- Opening Delimiter -

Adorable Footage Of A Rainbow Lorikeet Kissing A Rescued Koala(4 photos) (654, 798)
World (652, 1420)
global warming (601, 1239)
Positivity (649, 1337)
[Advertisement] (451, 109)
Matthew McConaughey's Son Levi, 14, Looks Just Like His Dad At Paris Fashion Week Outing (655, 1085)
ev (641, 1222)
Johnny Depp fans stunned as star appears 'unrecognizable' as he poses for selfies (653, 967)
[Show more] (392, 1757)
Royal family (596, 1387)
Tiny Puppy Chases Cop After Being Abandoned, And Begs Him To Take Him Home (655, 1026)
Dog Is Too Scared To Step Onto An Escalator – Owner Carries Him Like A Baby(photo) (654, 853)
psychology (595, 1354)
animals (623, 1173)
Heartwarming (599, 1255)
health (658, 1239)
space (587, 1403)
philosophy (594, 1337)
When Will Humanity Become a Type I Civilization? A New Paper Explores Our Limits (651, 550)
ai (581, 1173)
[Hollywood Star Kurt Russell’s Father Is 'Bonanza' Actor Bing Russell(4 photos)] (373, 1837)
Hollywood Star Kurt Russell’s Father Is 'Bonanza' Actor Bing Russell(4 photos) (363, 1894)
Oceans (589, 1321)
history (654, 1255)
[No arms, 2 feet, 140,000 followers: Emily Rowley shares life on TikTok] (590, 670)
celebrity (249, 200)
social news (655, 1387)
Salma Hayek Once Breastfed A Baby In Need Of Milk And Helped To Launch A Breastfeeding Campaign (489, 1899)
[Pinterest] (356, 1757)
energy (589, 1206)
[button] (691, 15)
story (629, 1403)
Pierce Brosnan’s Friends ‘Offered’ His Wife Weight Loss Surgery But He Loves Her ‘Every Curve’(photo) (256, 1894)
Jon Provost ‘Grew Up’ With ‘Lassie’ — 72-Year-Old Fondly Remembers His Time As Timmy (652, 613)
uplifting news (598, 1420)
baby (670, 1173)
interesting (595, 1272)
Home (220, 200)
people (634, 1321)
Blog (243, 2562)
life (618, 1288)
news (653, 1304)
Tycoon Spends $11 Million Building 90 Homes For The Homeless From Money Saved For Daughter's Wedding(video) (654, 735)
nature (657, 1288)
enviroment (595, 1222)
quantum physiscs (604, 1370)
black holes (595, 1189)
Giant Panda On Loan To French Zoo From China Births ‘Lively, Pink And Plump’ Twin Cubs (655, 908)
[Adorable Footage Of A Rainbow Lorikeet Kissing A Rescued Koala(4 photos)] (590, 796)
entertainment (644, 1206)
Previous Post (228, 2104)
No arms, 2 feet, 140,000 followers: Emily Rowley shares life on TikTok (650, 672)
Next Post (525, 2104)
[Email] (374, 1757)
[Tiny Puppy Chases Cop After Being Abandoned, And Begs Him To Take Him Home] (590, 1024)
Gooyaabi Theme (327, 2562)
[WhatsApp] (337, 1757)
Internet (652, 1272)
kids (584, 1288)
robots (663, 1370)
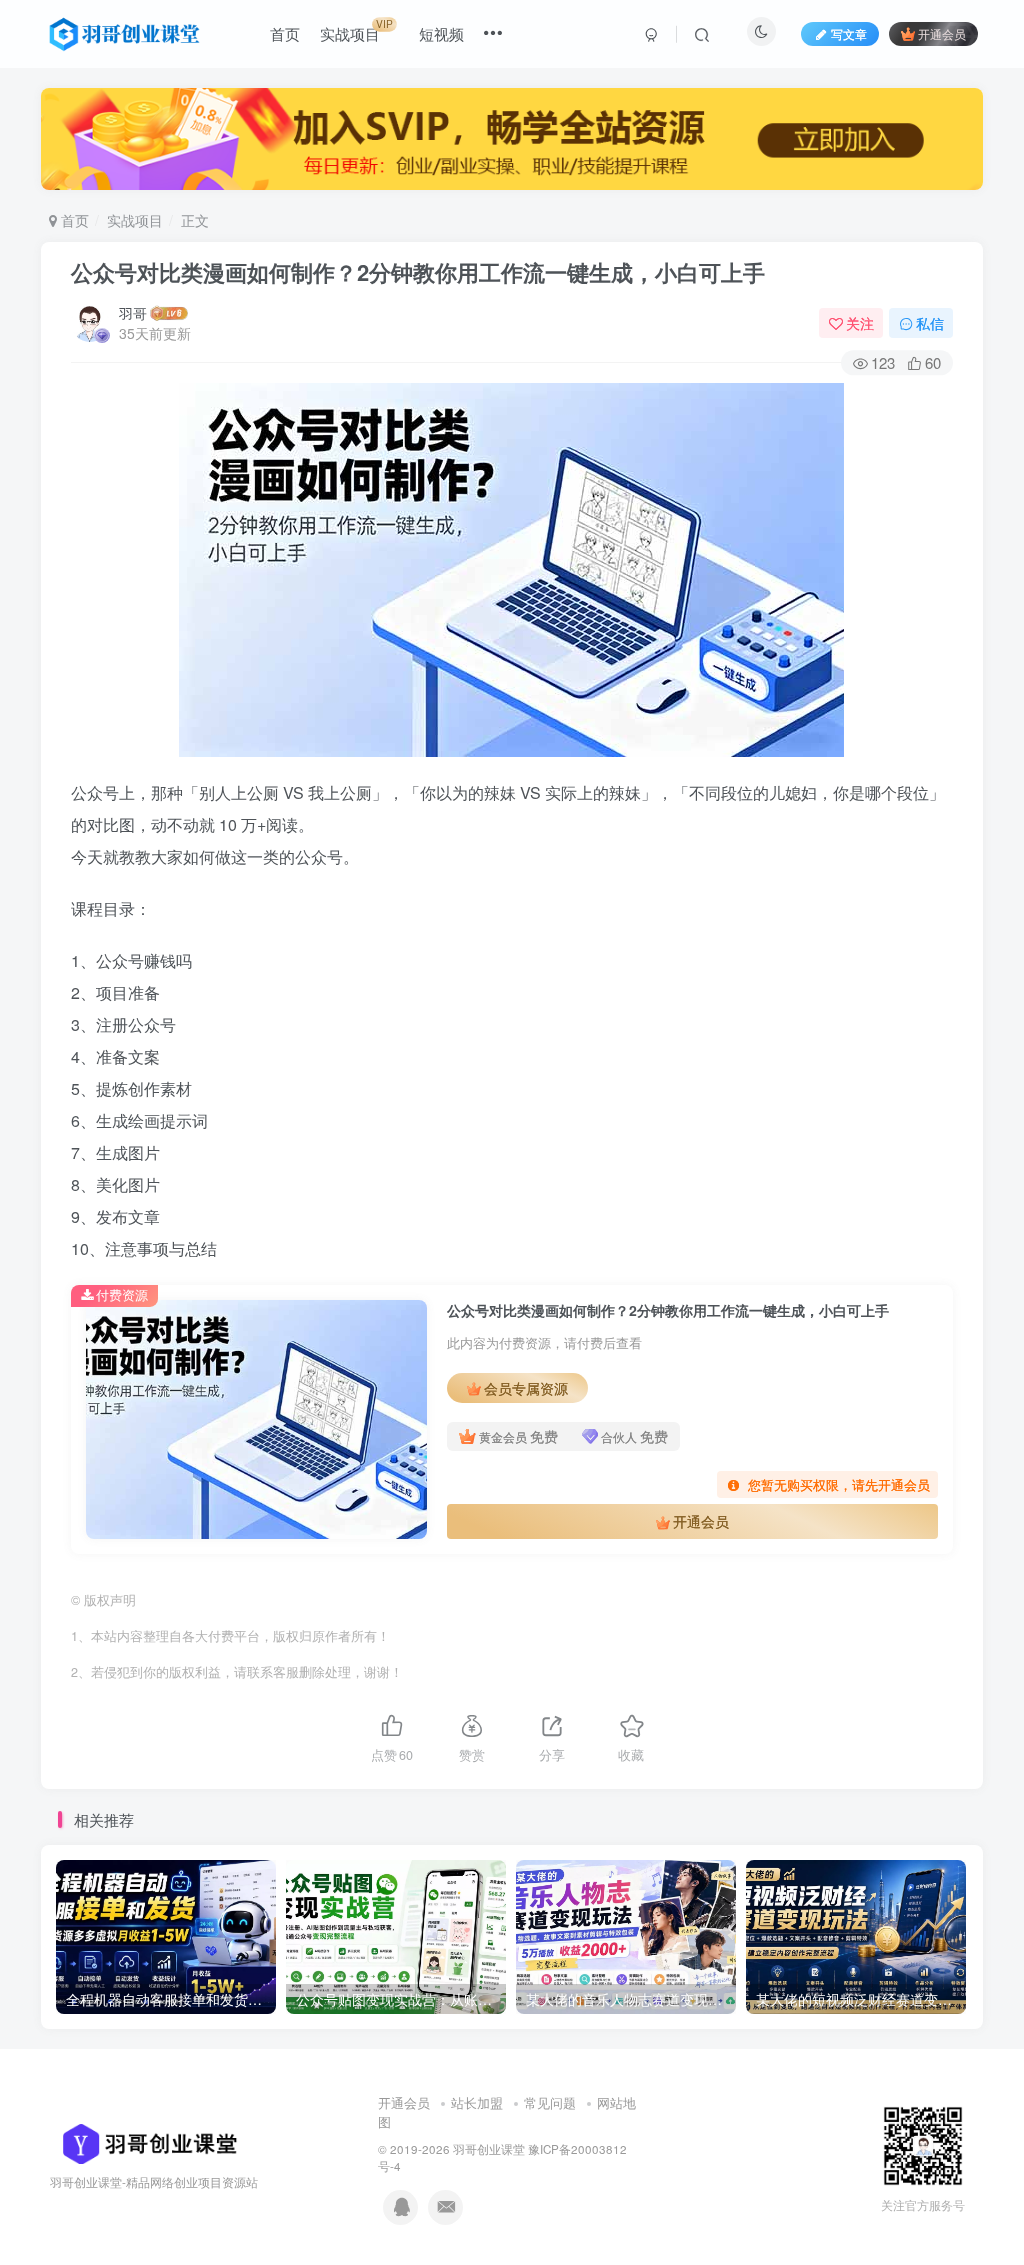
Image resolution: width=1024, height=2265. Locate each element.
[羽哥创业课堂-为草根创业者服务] (144, 2141)
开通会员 (942, 33)
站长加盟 (477, 2102)
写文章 (849, 33)
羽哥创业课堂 (489, 2149)
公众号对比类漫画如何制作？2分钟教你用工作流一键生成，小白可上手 (418, 272)
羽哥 (133, 313)
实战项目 (135, 220)
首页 (73, 220)
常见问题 (550, 2102)
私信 (930, 323)
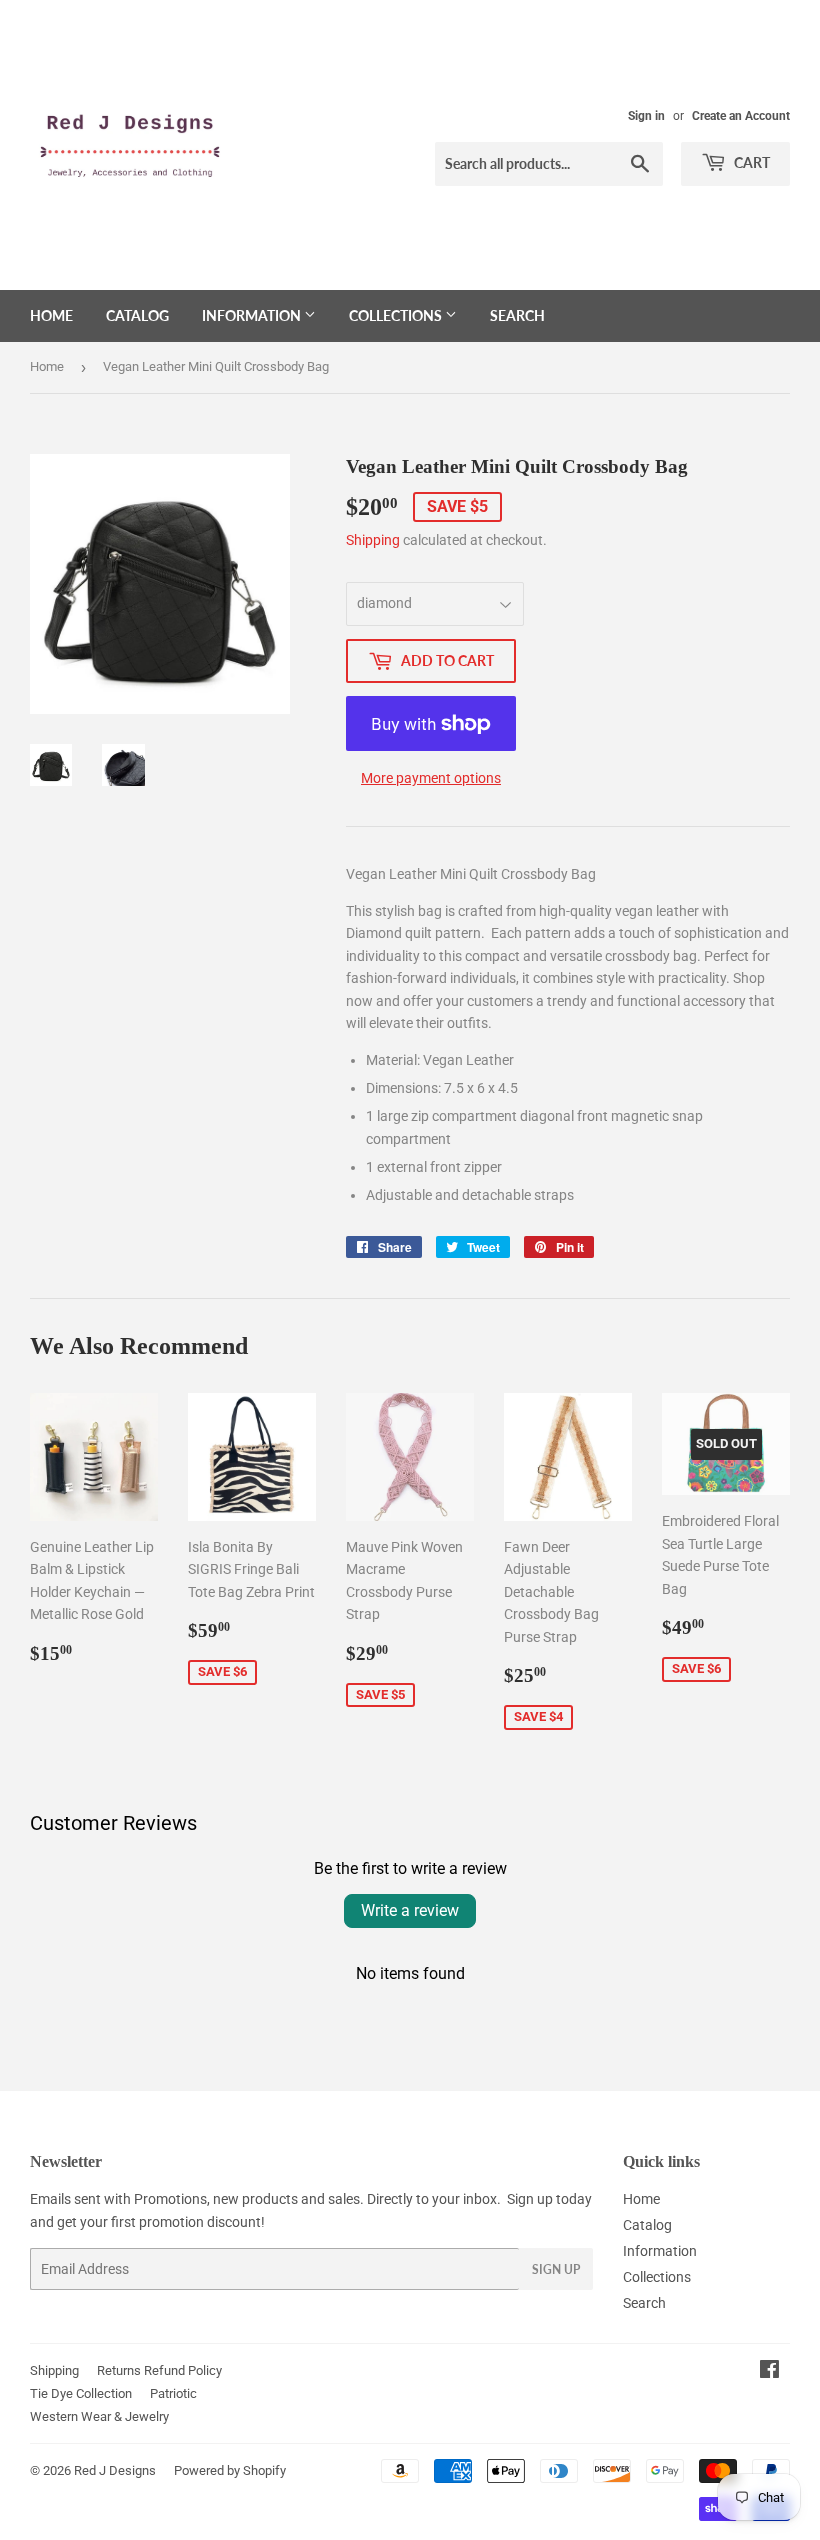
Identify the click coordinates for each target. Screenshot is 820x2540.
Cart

- Closing Delimiter -

■ Exercise requirements
Take the records above and return, word for word, only the lines that fall from the line with "philosophy (594, 1337)" to the line with "photos) (363, 1894)", both of them included.

■ Exercise result
philosophy (594, 1337)
When Will Humanity Become a Type I Civilization? A New Paper Explores Our Limits (651, 550)
ai (581, 1173)
[Hollywood Star Kurt Russell’s Father Is 'Bonanza' Actor Bing Russell(4 photos)] (373, 1837)
Hollywood Star Kurt Russell’s Father Is 'Bonanza' Actor Bing Russell(4 photos) (363, 1894)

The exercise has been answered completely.